EXERCISE BRIEF - Here are some records. Copy each one exactly.

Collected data
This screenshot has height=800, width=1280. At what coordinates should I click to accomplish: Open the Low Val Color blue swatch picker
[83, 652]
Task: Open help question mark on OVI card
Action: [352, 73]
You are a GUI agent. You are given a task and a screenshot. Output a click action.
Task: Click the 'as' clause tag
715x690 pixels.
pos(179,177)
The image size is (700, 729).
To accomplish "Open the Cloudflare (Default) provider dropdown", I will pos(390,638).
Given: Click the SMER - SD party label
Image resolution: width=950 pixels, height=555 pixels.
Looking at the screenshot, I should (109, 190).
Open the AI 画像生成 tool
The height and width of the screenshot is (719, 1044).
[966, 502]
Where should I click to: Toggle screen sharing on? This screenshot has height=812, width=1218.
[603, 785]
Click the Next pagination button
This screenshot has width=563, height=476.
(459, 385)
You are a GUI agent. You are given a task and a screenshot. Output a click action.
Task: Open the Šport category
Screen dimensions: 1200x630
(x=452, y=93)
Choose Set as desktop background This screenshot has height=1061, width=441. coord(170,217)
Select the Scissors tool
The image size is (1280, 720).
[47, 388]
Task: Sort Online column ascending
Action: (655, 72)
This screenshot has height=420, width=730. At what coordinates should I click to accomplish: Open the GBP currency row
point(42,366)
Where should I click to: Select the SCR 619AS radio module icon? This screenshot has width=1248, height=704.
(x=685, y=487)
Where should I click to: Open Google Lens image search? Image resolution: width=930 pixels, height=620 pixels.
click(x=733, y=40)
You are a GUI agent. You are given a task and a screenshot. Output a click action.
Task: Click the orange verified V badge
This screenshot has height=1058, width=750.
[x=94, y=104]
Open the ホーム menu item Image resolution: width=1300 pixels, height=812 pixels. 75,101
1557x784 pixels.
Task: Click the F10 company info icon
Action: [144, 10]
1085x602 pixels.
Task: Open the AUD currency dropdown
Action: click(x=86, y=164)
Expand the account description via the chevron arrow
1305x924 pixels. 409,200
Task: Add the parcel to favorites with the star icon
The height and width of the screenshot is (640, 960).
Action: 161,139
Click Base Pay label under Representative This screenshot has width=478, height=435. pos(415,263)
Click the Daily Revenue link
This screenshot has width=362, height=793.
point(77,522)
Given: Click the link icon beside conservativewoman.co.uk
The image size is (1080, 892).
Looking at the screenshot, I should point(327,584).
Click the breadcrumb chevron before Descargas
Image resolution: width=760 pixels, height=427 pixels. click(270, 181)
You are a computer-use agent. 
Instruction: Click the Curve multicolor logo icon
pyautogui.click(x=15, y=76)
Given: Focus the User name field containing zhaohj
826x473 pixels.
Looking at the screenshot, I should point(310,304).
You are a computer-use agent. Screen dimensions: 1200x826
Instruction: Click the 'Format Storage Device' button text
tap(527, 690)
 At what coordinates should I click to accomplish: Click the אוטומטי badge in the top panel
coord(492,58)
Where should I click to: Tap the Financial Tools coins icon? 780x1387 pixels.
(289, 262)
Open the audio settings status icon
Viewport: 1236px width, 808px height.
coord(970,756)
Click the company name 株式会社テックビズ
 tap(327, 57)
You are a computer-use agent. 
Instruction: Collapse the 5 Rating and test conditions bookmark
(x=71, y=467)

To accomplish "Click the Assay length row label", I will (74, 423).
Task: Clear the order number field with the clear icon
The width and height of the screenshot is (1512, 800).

YOUR RESPONSE -
This screenshot has height=800, width=1280. At what coordinates should I click to accomplish: Open the Low Val Color blue swatch picker
[83, 652]
Task: Open help question mark on OVI card
Action: [352, 73]
You are a GUI agent. You are given a task and a screenshot. Output a click action.
Task: Click the 'as' clause tag
715x690 pixels.
pos(179,177)
The image size is (700, 729).
To accomplish "Open the Cloudflare (Default) provider dropdown", I will pos(390,638).
Given: Click the SMER - SD party label
Image resolution: width=950 pixels, height=555 pixels.
Looking at the screenshot, I should (109, 190).
Open the AI 画像生成 tool
The height and width of the screenshot is (719, 1044).
[966, 502]
Where should I click to: Toggle screen sharing on? This screenshot has height=812, width=1218.
[603, 785]
Click the Next pagination button
This screenshot has width=563, height=476.
(459, 385)
You are a GUI agent. You are given a task and a screenshot. Output a click action.
Task: Open the Šport category
Screen dimensions: 1200x630
(x=452, y=93)
Choose Set as desktop background This screenshot has height=1061, width=441. coord(170,217)
Select the Scissors tool
The image size is (1280, 720).
[47, 388]
Task: Sort Online column ascending
Action: (655, 72)
This screenshot has height=420, width=730. At what coordinates should I click to accomplish: Open the GBP currency row
point(42,366)
Where should I click to: Select the SCR 619AS radio module icon? This screenshot has width=1248, height=704.
(x=685, y=487)
Where should I click to: Open Google Lens image search? Image resolution: width=930 pixels, height=620 pixels.
click(x=733, y=40)
You are a GUI agent. You are given a task and a screenshot. Output a click action.
Task: Click the orange verified V badge
This screenshot has height=1058, width=750.
[x=94, y=104]
Open the ホーム menu item Image resolution: width=1300 pixels, height=812 pixels. 75,101
1557x784 pixels.
Task: Click the F10 company info icon
Action: [144, 10]
1085x602 pixels.
Task: Open the AUD currency dropdown
Action: click(x=86, y=164)
Expand the account description via the chevron arrow
1305x924 pixels. 409,200
Task: Add the parcel to favorites with the star icon
The height and width of the screenshot is (640, 960).
Action: 161,139
Click Base Pay label under Representative This screenshot has width=478, height=435. pos(415,263)
Click the Daily Revenue link
This screenshot has width=362, height=793.
point(77,522)
Given: Click the link icon beside conservativewoman.co.uk
The image size is (1080, 892).
Looking at the screenshot, I should point(327,584).
Click the breadcrumb chevron before Descargas
Image resolution: width=760 pixels, height=427 pixels. click(270, 181)
You are a computer-use agent. 
Instruction: Click the Curve multicolor logo icon
pyautogui.click(x=15, y=76)
Given: Focus the User name field containing zhaohj
826x473 pixels.
Looking at the screenshot, I should point(310,304).
You are a computer-use agent. Screen dimensions: 1200x826
Instruction: Click the 'Format Storage Device' button text
tap(527, 690)
 At what coordinates should I click to accomplish: Click the אוטומטי badge in the top panel
coord(492,58)
Where should I click to: Tap the Financial Tools coins icon? 780x1387 pixels.
(289, 262)
Open the audio settings status icon
Viewport: 1236px width, 808px height.
coord(970,756)
Click the company name 株式会社テックビズ
 tap(327, 57)
You are a computer-use agent. 
Instruction: Collapse the 5 Rating and test conditions bookmark
(x=71, y=467)

To accomplish "Click the Assay length row label", I will (74, 423).
Task: Clear the order number field with the clear icon
The width and height of the screenshot is (1512, 800).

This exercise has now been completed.